# Attic Fan or Not?



## firebroad (Jun 18, 2012)

When I bought my place, I had central air put in the attic of my 1091 sf rancher. At the same time, the installer recommended a thermostatically controlled attic fan installed on the roof. Both of these installations were done at the same time, and I also had a roofer put on a 35 year roof.

Now six years later, the fan is kaput.
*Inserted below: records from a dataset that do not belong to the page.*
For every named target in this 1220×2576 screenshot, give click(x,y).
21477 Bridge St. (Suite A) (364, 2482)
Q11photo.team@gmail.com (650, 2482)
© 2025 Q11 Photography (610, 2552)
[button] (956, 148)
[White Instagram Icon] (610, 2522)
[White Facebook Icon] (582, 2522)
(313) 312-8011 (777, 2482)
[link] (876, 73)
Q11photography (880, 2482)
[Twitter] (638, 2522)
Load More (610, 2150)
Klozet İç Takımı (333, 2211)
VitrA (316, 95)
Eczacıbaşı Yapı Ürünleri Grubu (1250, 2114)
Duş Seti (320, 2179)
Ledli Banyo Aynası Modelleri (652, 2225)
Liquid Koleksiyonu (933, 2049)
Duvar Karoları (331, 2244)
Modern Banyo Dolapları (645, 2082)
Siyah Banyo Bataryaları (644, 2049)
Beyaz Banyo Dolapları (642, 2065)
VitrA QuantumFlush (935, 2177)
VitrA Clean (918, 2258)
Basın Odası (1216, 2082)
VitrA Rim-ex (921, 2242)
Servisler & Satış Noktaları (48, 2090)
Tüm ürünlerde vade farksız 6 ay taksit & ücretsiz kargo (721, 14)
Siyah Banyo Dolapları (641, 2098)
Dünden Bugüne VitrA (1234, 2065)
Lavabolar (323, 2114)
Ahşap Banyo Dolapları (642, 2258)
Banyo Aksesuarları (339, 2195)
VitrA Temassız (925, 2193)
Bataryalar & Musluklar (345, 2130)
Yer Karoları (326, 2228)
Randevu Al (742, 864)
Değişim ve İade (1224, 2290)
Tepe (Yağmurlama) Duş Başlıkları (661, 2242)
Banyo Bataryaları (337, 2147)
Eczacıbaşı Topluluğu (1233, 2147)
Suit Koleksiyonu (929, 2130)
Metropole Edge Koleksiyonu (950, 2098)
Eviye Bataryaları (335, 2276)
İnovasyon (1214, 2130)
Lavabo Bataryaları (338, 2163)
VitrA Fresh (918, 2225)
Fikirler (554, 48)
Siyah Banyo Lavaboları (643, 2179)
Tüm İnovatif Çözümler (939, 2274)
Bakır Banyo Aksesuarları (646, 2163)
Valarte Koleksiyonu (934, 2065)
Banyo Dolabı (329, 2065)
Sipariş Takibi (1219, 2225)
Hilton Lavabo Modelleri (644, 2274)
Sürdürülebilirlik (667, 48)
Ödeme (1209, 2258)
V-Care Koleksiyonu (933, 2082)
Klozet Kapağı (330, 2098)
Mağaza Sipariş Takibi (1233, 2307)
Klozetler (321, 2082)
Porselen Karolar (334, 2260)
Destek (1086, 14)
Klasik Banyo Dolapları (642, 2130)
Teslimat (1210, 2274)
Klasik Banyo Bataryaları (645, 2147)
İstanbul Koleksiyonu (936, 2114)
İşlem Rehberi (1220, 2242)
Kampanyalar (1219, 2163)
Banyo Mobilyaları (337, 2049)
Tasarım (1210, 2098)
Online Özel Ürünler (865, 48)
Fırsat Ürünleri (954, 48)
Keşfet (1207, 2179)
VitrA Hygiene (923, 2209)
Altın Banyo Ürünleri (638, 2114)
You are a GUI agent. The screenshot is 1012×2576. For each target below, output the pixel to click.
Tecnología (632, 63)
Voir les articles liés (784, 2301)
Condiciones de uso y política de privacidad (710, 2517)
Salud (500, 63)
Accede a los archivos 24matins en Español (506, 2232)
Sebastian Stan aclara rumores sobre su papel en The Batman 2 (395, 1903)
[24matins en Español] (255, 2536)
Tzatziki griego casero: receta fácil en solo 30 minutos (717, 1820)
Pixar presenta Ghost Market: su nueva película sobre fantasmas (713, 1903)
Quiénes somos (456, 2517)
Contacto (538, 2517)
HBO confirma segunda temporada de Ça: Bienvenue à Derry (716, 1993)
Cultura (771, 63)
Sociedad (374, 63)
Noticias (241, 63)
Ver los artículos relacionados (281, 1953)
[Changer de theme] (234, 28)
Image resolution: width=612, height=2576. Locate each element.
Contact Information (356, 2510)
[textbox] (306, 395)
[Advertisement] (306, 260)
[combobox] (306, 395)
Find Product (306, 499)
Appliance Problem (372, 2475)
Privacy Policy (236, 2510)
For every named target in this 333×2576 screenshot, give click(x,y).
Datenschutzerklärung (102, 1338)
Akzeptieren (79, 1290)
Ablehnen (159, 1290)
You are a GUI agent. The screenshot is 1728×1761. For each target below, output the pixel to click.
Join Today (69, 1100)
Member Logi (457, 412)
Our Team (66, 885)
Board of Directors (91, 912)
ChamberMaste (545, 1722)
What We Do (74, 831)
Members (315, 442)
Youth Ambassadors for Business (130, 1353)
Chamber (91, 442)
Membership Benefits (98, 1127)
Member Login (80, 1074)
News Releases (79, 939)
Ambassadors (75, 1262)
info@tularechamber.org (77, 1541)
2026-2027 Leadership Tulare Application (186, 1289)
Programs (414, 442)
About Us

The A/C guys say this is about as long as these critters last, and will swap it out for about $350.
Doing a little research, I have discovered that
1) Indeed, 5 years is the usual life expectancy of a motor-drivien fan.
2) There are solar powered fans, but I would have to have the p/v panel routed to the sunny side of the roof, and probably should have a thermostat installed--these babies cost more, and some are only warranted for 5 years or so unless you get a Natural Light, which is warranted for 25 years and the nearest installer is on the other side of the state.
3) Have the roofer rip it out, repair the hole and shingle over it, because the roof is equipped with gable vents, soffit vents, and ridge vents. Price at present is not known.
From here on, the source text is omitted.